**SELECTED EXCERPT:**
========
Countdown To The Eisners by Cameron Hatheway – Digital Reality

Cameron Hatheway writes for Bleeding Cool;

It’s May already? Time certainly does fly when you’re discussing good comics, but passes by more slowly when talking about the horrible ones. This week we’ll be looking at Best Digital Comic and Best Reality-Based Work. If you need a reminder of what’s been nominated, you can find the entire list right here, and see what I chose last week right here.

Who is not eligible to vote?

  • Comics press or reviewers (unless they are nominees)
  • Non-creative publisher staff members (PR, marketing, assistants, etc.)
  • Fans

Before I go back to cosplaying as Jackie Estradaso I can be eligible to vote next year, let us return to the nominees!
========
**GIVEN INFORMATION:**
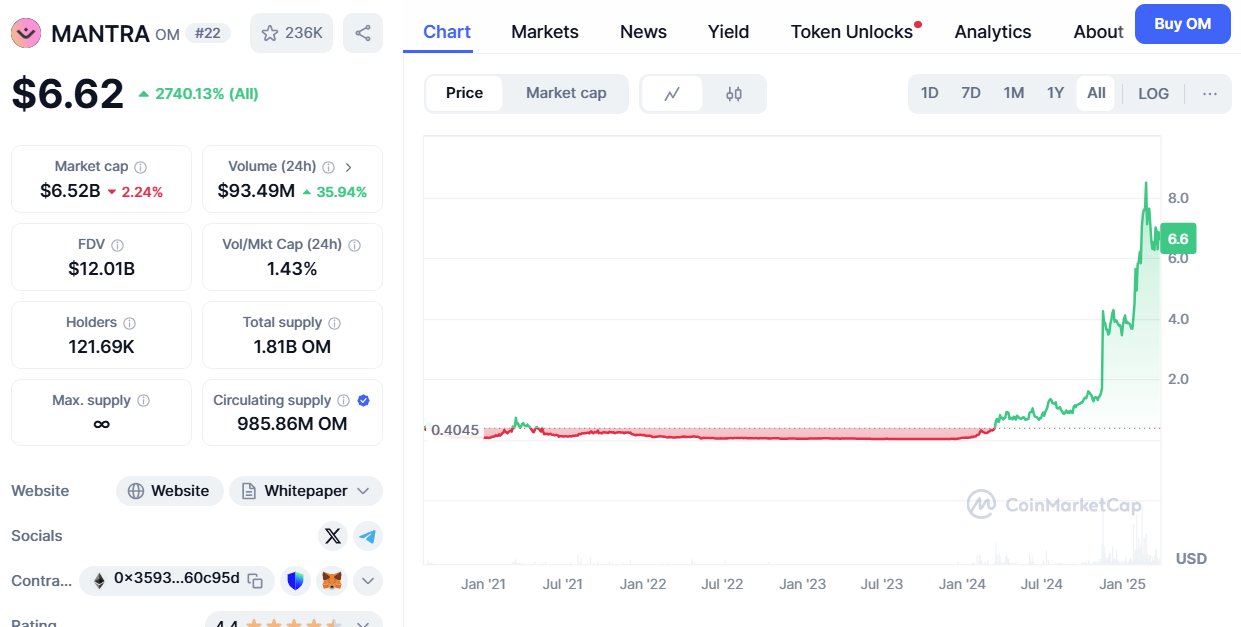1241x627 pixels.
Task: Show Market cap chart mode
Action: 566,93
========
**SHORT TASK A:**
In the Eisners countdown column, which two award categories are covered this week?
**SHORT TASK B:**
Return the passage from the Eisners countdown column starting at "Cameron Hatheway writes" and ending at "week right here.", copied word for word.

**RESPONSE A:**
Best Digital Comic and Best Reality-Based Work.

**RESPONSE B:**
Cameron Hatheway writes for Bleeding Cool;

It’s May already? Time certainly does fly when you’re discussing good comics, but passes by more slowly when talking about the horrible ones. This week we’ll be looking at Best Digital Comic and Best Reality-Based Work. If you need a reminder of what’s been nominated, you can find the entire list right here, and see what I chose last week right here.